Despite the song’s title, The Weeknd says in a new interview that “Faith” — from his two-week Billboard 200-topping album After Hours — has nothing to do with religion.
The Weeknd says “Faith” is the only After Hours track that doesn’t take place in the present, but rather recalls a troubling time back in 2013-14. “It’s about the darkest time of my entire life, a time when I was getting really, really tossed up and going through a lot of personal stuff,” he told Variety. “This is around 2013-14: I got arrested in Vegas, it was a real rockstar era, which I wasn’t really proud of, and at the end of [the song] you hear sirens. That’s me in the back of the cop car, that moment.”
He continued: “I always wanted to make that song but I never did, and this album felt like the perfect time, because of the setting of Las Vegas, and [the character needing] a kind of escape after a heartbreak or whatever, ‘I’m gonna go to Vegas and drown all my sorrows,’ and by the time you get to the end of the album you realize it’s more of a redemption.”

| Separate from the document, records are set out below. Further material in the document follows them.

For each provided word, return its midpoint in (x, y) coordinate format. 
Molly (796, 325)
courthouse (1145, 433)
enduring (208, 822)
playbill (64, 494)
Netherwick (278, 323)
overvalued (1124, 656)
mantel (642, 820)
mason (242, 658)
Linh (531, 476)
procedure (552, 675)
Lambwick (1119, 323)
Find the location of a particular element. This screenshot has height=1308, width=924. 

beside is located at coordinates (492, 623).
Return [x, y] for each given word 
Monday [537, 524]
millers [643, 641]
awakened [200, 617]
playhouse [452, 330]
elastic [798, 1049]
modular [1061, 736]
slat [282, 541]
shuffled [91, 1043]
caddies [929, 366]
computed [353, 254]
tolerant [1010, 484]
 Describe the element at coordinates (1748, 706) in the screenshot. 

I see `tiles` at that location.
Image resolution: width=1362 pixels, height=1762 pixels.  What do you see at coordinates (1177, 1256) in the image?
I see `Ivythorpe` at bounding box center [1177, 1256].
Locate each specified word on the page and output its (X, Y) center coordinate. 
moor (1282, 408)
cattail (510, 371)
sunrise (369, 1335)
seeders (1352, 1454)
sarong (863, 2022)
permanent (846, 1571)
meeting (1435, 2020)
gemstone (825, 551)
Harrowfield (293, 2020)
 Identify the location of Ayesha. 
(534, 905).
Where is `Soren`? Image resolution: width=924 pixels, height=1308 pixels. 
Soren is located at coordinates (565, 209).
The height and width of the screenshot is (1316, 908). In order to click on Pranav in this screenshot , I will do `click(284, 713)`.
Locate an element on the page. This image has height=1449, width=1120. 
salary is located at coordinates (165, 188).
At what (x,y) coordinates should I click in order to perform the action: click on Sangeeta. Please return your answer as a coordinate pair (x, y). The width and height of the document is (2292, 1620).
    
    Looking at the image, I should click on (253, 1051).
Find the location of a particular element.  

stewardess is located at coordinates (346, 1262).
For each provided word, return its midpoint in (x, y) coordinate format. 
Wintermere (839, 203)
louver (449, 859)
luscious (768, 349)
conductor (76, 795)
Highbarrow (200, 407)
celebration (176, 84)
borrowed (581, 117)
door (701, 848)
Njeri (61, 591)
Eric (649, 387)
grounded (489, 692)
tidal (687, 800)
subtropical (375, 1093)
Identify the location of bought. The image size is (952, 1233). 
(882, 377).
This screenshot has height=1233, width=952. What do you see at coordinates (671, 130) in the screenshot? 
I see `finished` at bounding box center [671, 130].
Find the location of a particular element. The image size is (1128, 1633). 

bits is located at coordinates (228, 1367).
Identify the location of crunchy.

That’s how Las Vegas became the prominent setting of the mischievous-turned-murderous character seen in every After Hours visual so far — not just for what it represents (Sin City), but for what happened to the R&B crooner a few years ago.
“I wanted to go to Vegas and be this guy again, the ‘Heartless’ guy, the drug monster, the person who hates God and is losing his f—ing religion and hating what he looks like when he looks in the mirror so he keeps getting high, and hating to be sober because ‘I feel the most lonely when I’m coming down’ — that’s who this song is,” he said in the interview.
This ode to losing his ways and coming to the most chilling conclusion of them all — “When I’m coming down is the most I feel alone,” heard in the song’s chorus — doubles back to his 2011 mixtape House of Balloons, specifically the track “Coming Down.” “I always want you when I’m coming down,” he drones over and over in the chorus that he dusted off and polished for “Faith,” which both explore hedonism through his heavy drug use from the past.
A second 2011 mixtape, Thursday, ties into this central theme of tossing a higher truth and succumbing to Sin City: “Heaven of Las Vegas.” The hook of the on-the-nose song goes, “They say, they want heaven/ They say, they want God/ I say, I got heaven/ Well I say, I am God,” which alludes to The Weeknd’s self-exaltation while getting high.
Religion played its part as a metaphor back then and does now in “Faith,” but when asked about his own religion, The Weeknd wasn’t too sure. “I dunno,” he responded about being religious despite his “very religious” upbringing in an Ethiopian Orthodox Christian household. (He once donated $50,000 to St. Mary Ethiopian Orthodox Church in Toronto, where the priest remembered the Grammy-winning singer as a young parishioner.) If anything, “Faith” is a “misleading” title, according to the 30-year-old artist, because “everything is a test, and if you are religious or spiritual, you have to go through things.”
The Weeknd also described turning 30 in February as “not just a chapter but my second decade.” Turning back to his demons like the ones he revisits in “Faith” is crucial for his self-realization at this turning point in his life. “I’ve always been self-destructive. I’ve never brought harm to others; my problem was always hurting myself,” he told Variety. “So at 30 I realized I’m genuinely happy, I have my family, my friends, my company, I’m making the smartest music I’ve ever made, and I feel like my career is just starting. This is the beginning of another phase — not just a chapter but my second decade.”